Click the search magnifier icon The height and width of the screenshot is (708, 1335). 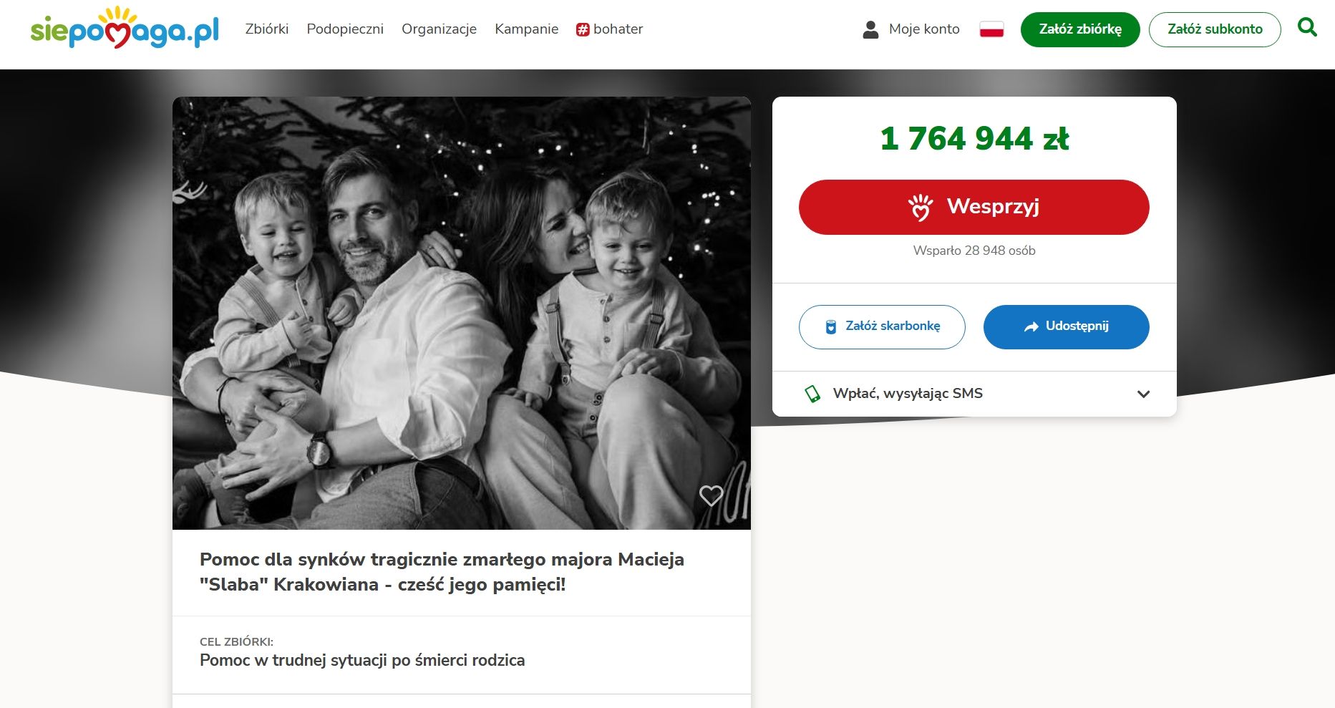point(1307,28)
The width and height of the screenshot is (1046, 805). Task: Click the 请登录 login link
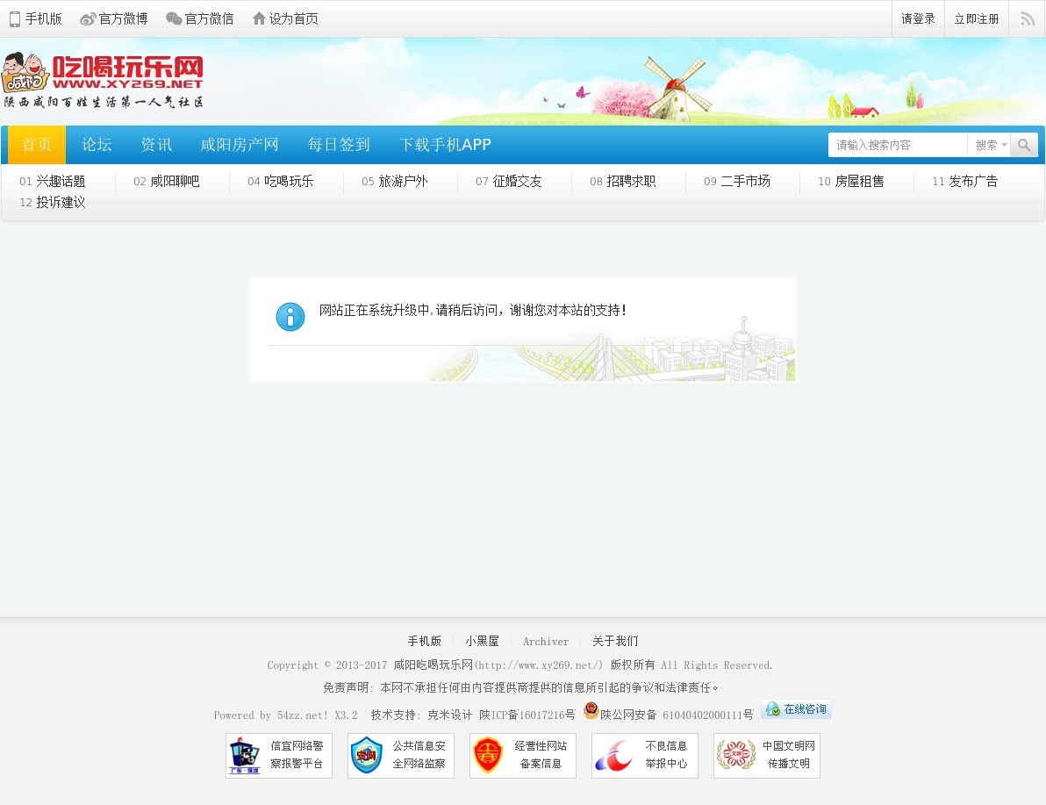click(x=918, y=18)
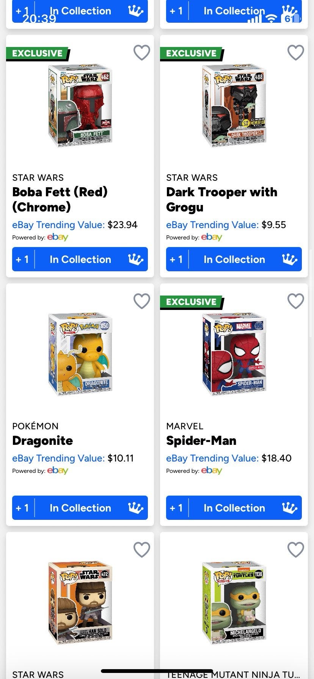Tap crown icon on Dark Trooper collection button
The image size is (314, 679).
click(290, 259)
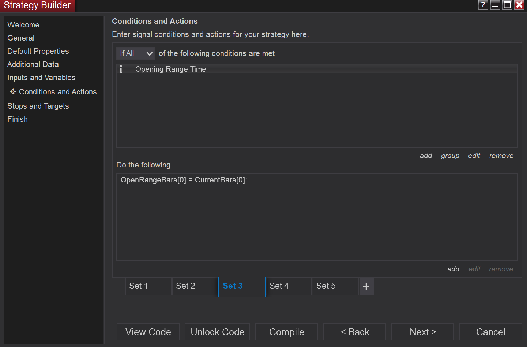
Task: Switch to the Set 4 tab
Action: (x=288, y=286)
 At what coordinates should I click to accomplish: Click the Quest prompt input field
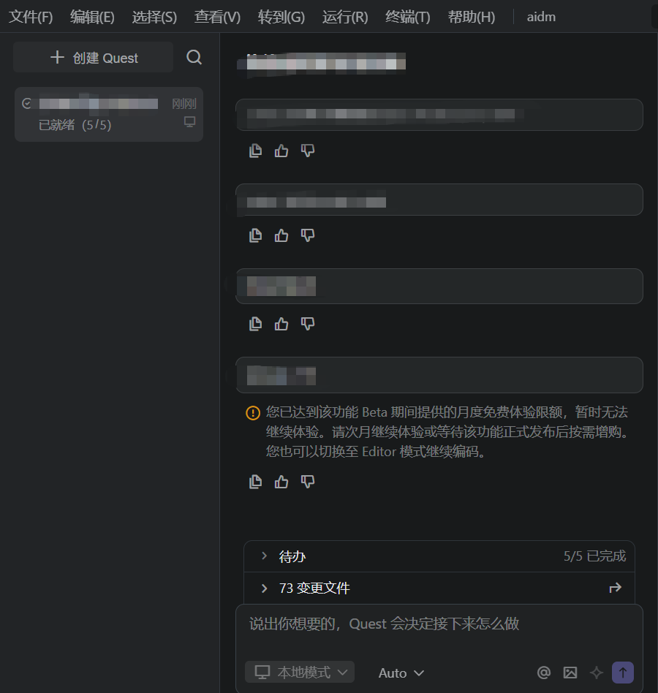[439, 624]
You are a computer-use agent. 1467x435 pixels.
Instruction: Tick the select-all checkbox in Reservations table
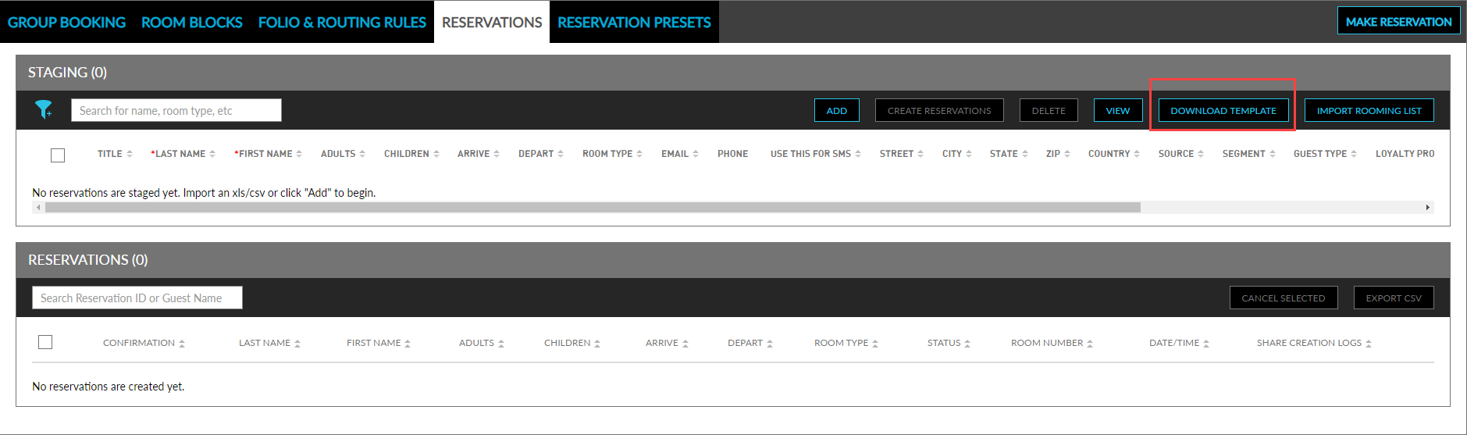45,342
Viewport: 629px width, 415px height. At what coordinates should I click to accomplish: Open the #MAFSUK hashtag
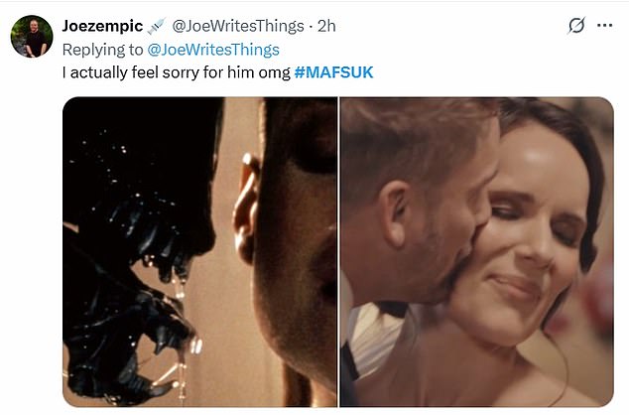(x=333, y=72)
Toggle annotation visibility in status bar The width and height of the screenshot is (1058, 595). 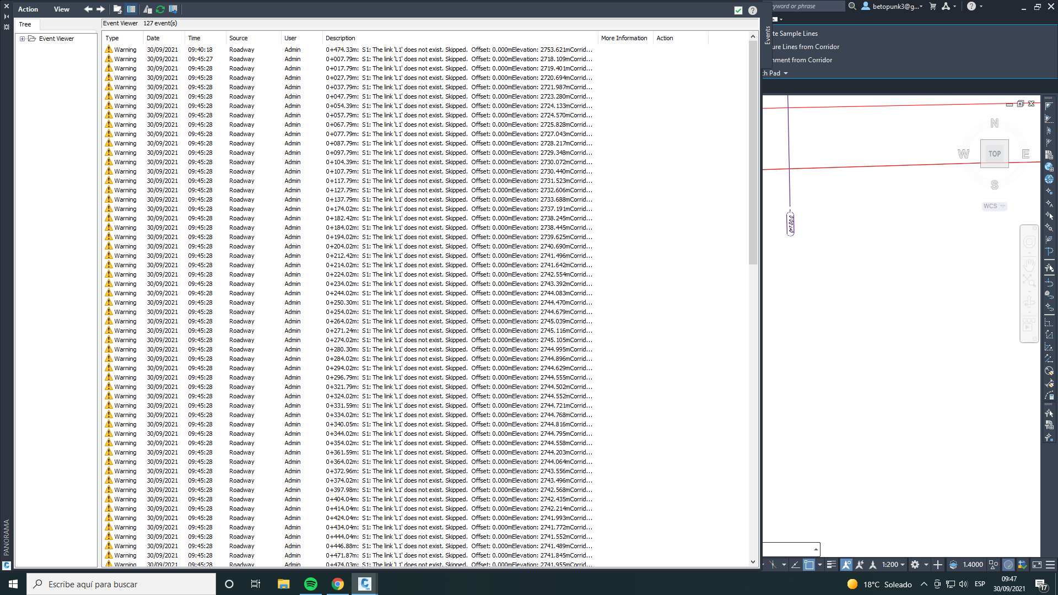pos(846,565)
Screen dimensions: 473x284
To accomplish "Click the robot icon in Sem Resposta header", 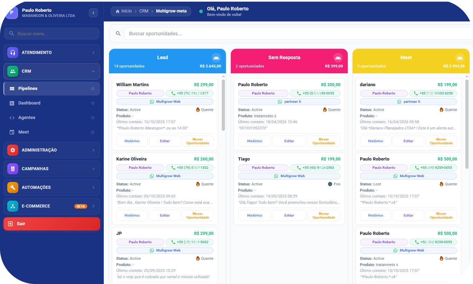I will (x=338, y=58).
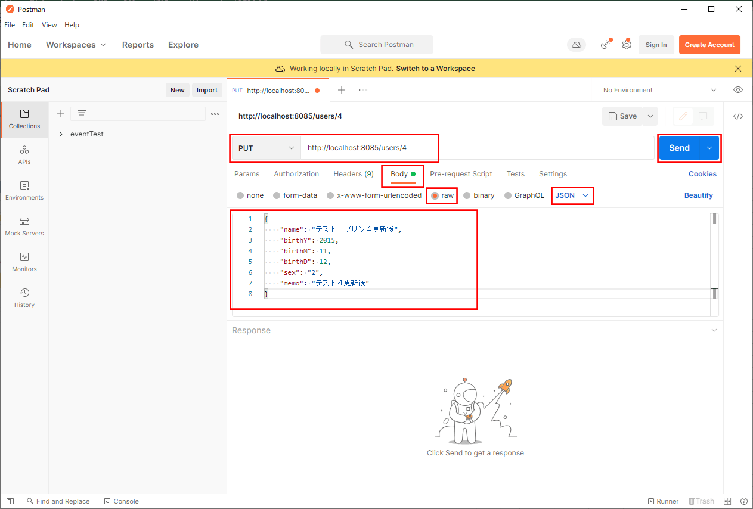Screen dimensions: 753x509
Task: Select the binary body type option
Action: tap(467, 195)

WRITTEN PROBLEM
Convert the lines of the listing above into a Markdown table with columns Row and Text, starting with the line that contains "You are a computer-use" and going on through the line that contains "(x=333, y=72)". Skip blank lines and leave out the pictures.

RIGHT ANSWER
| Row | Text |
|---|---|
| 1 | You are a computer-use agent. 1467x435 pixels. |
| 2 | Instruction: Tick the select-all checkbox in Reservations table |
| 3 | 45,342 |
| 4 | Viewport: 629px width, 415px height. At what coordinates should I click to accomplish: Open the #MAFSUK hashtag |
| 5 | (x=333, y=72) |